Why are CA root certificates all SHA-1 signed (since SHA-1 is deprecated)?

Solution 1:

The signature of the root CA certificates do not matter at all, since there is no need to verify them. They are all self-signed.

If you trust a root CA certificate, there’s no need to verify its signature. If you don’t trust it, its signature is worthless for you.

Edit: there are some very relevant comments below. I don’t feel comfortable copying or rephrasing them and taking credit for them instead of their authors. But I welcome people to add explanations to this answer.

Solution 2:

At the end of the day, a root certificate is self-signed. It is never signed by another entity except itself.
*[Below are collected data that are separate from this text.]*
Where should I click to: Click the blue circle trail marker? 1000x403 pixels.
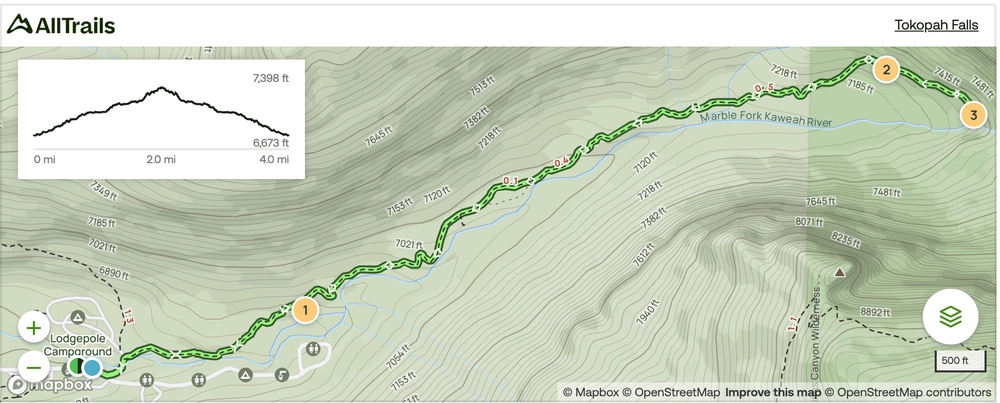pyautogui.click(x=92, y=368)
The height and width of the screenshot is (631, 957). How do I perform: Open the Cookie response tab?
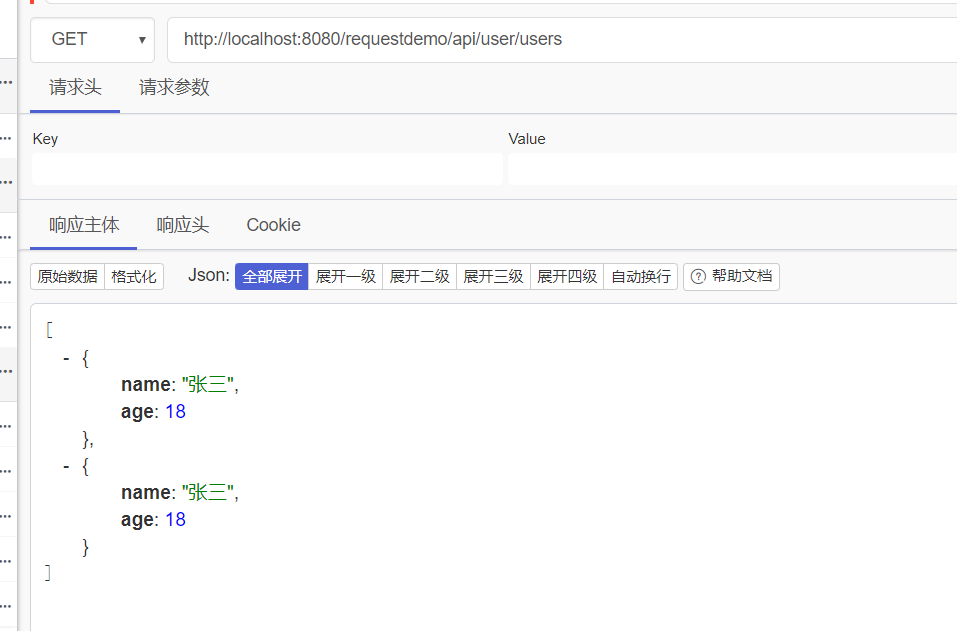(273, 225)
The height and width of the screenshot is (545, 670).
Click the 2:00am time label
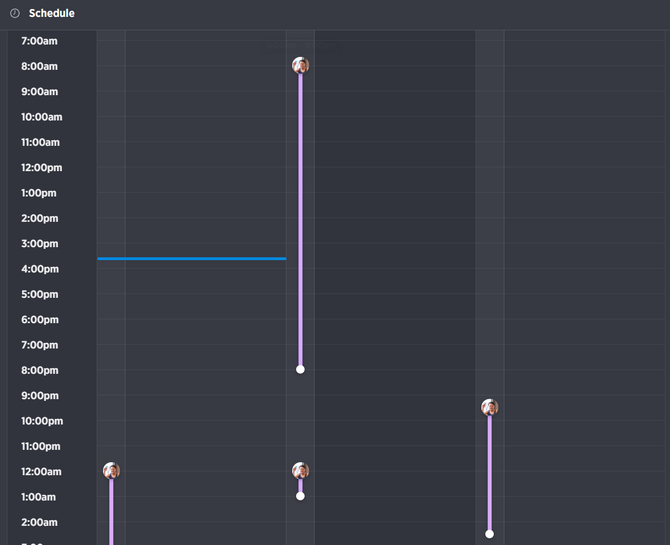tap(40, 522)
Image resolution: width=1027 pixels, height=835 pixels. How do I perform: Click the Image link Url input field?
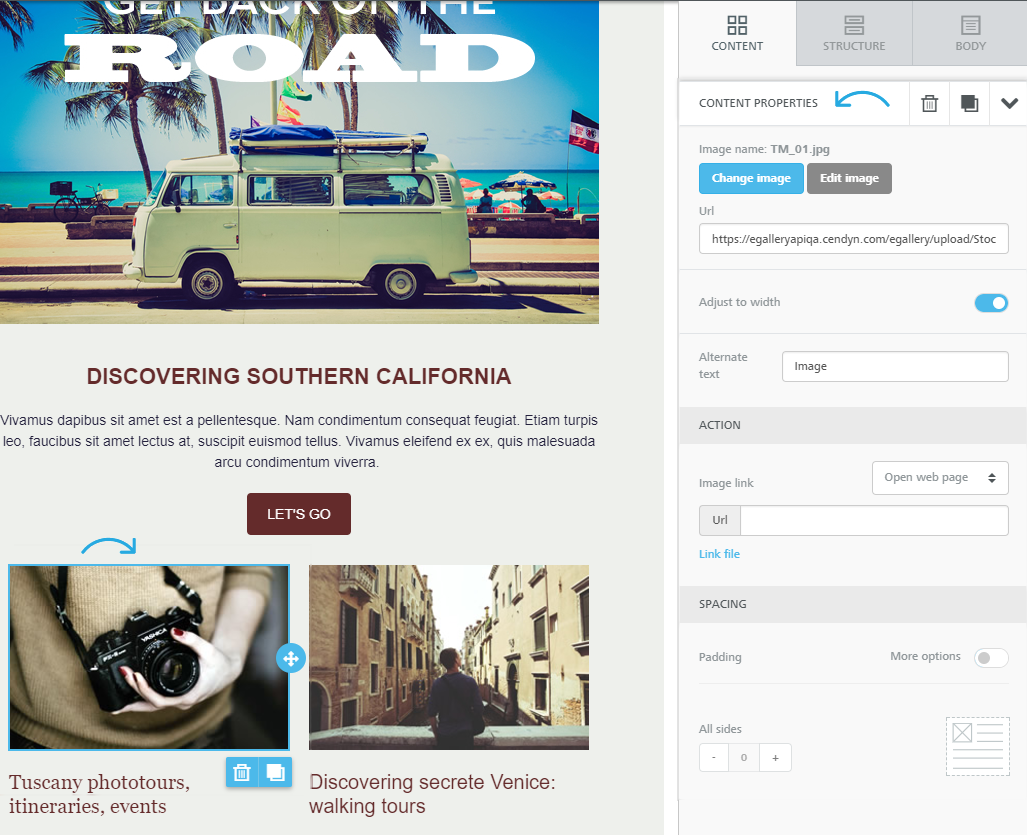874,521
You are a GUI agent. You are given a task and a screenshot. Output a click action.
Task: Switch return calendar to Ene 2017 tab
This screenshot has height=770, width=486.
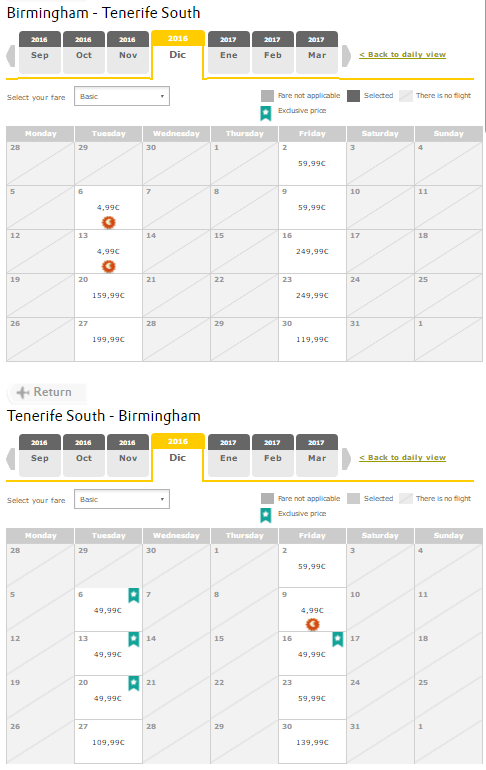[229, 455]
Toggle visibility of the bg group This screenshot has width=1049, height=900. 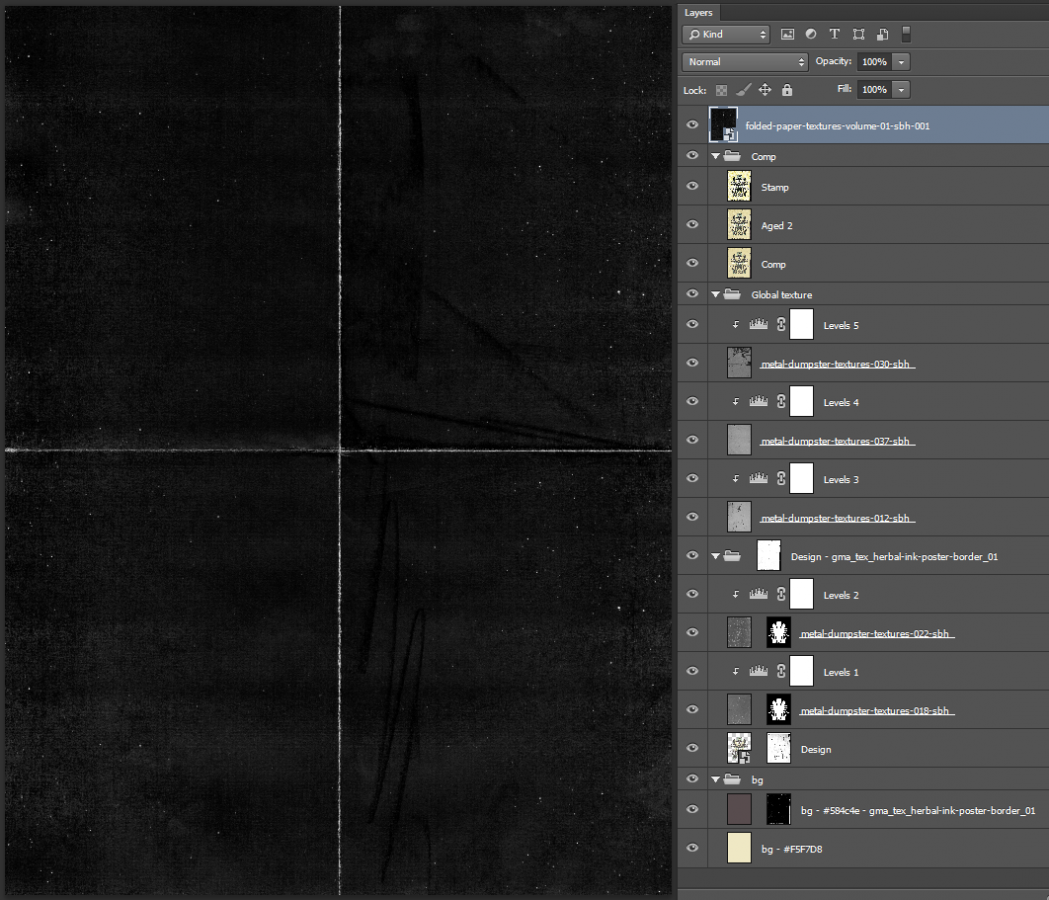coord(692,779)
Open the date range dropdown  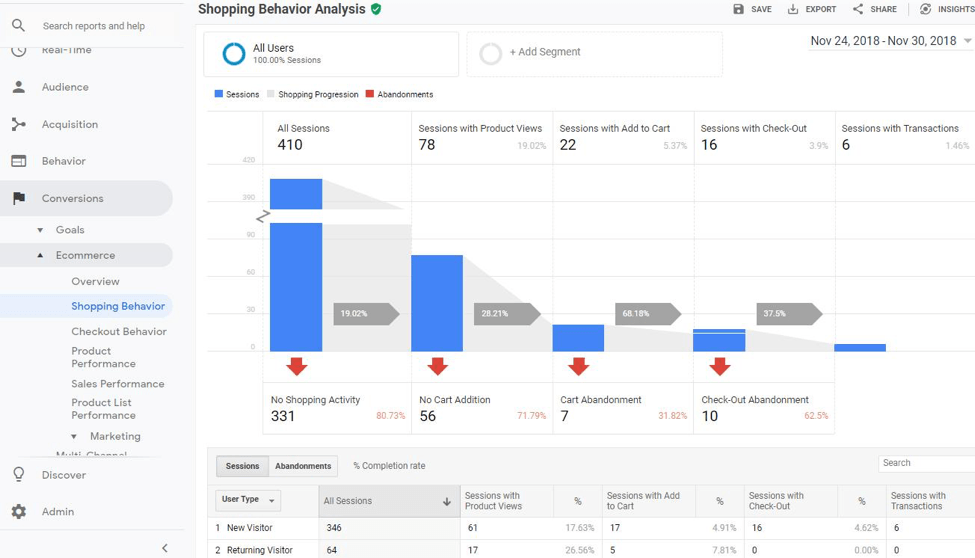967,42
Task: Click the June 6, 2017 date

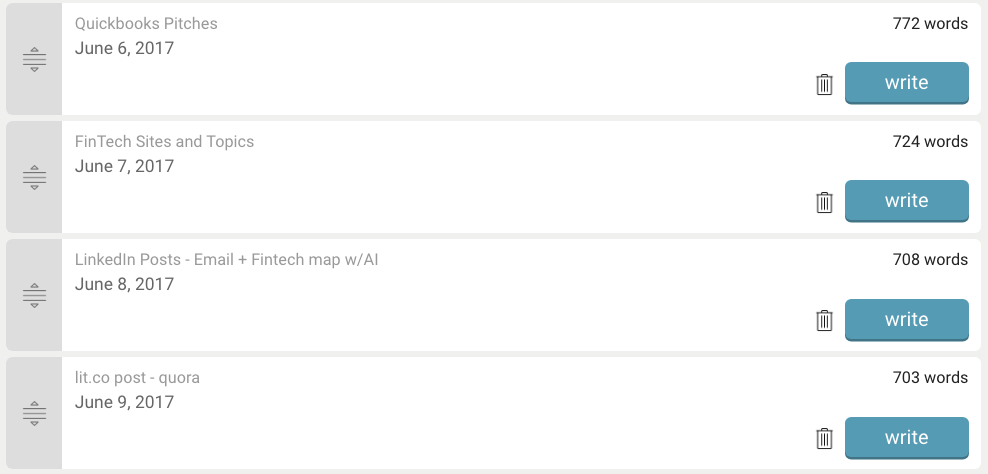Action: 124,48
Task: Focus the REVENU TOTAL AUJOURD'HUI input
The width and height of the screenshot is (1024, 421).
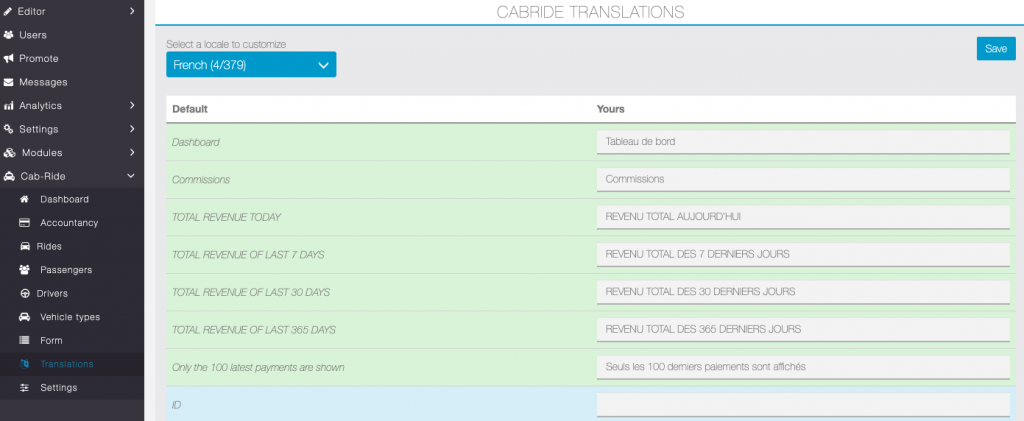Action: point(802,217)
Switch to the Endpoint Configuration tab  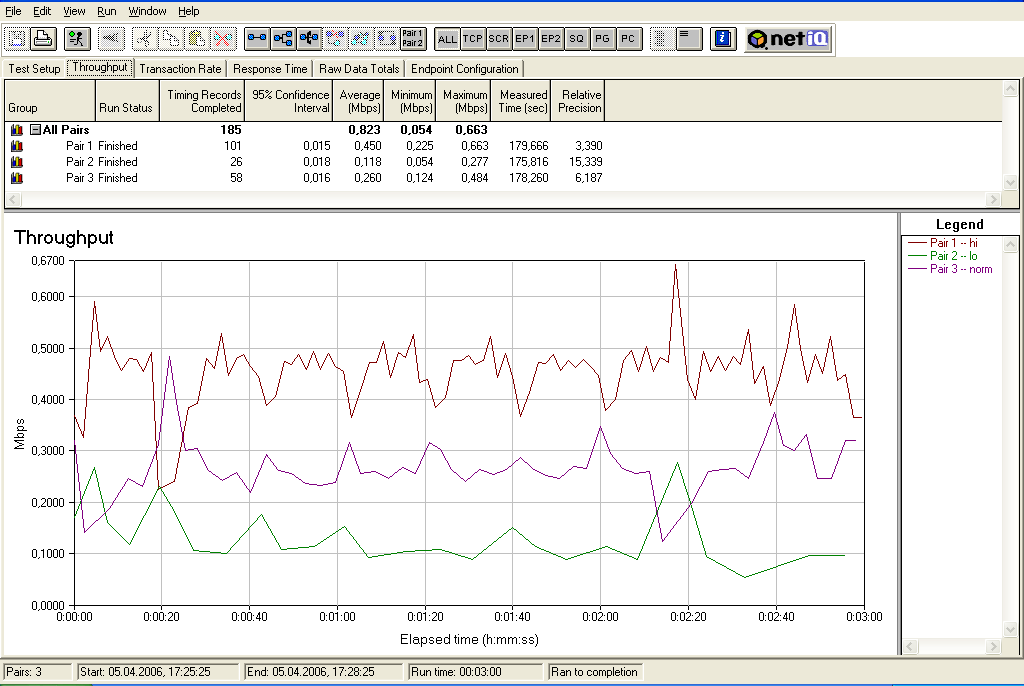464,69
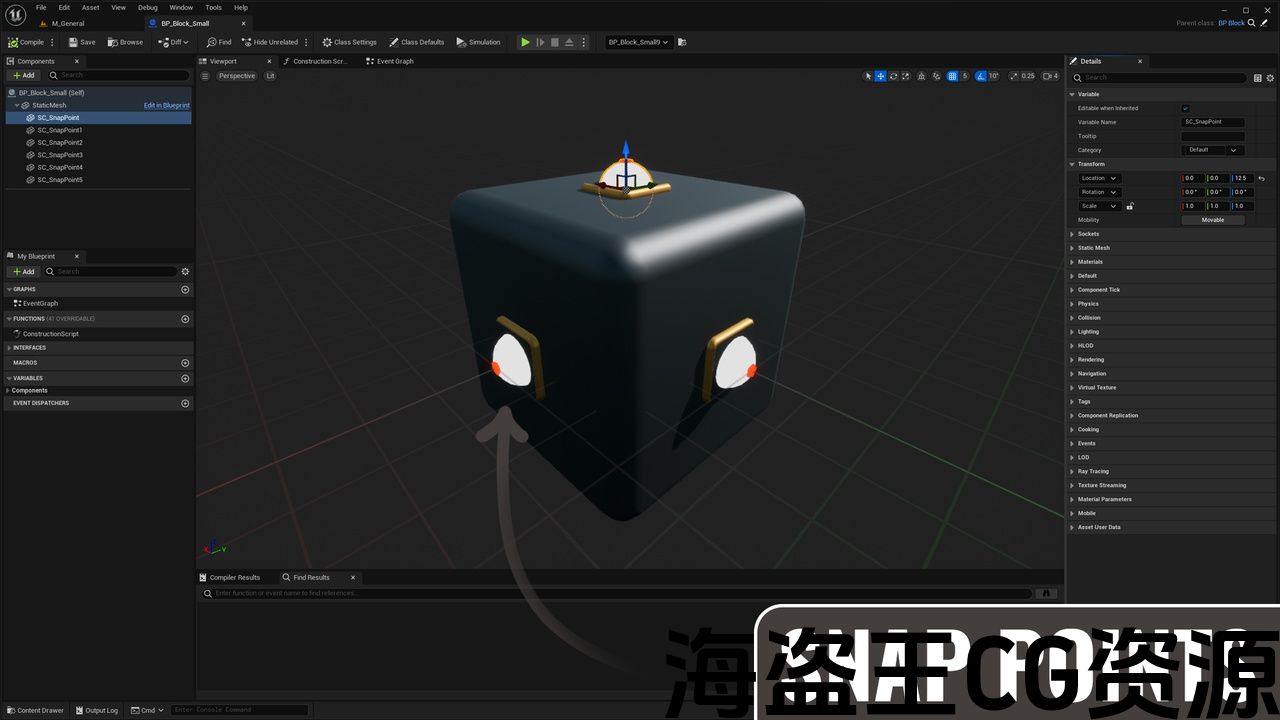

The root certificate gets its trust through out-of-band processes like submitting it to a browsers list of trusted publishers, or getting it accepted by Microsoft for insertion into the default list of Windows trusted publishers.

These certificates (and the companies that self-signed them) are (allegedly, hopefully) thoroughly vetted through other means than just their signatures.


Solution 3:

The only case where this matters, is if the root is signed by SHA-1 it can be revoked by SHA-1. That is, somebody who can attack SHA-1 can construct a revocation for the root. And I'm absolutely sure the browser doesn't know how to persist that so the vandal has accomplished no more than dropping SSL connections. How lame.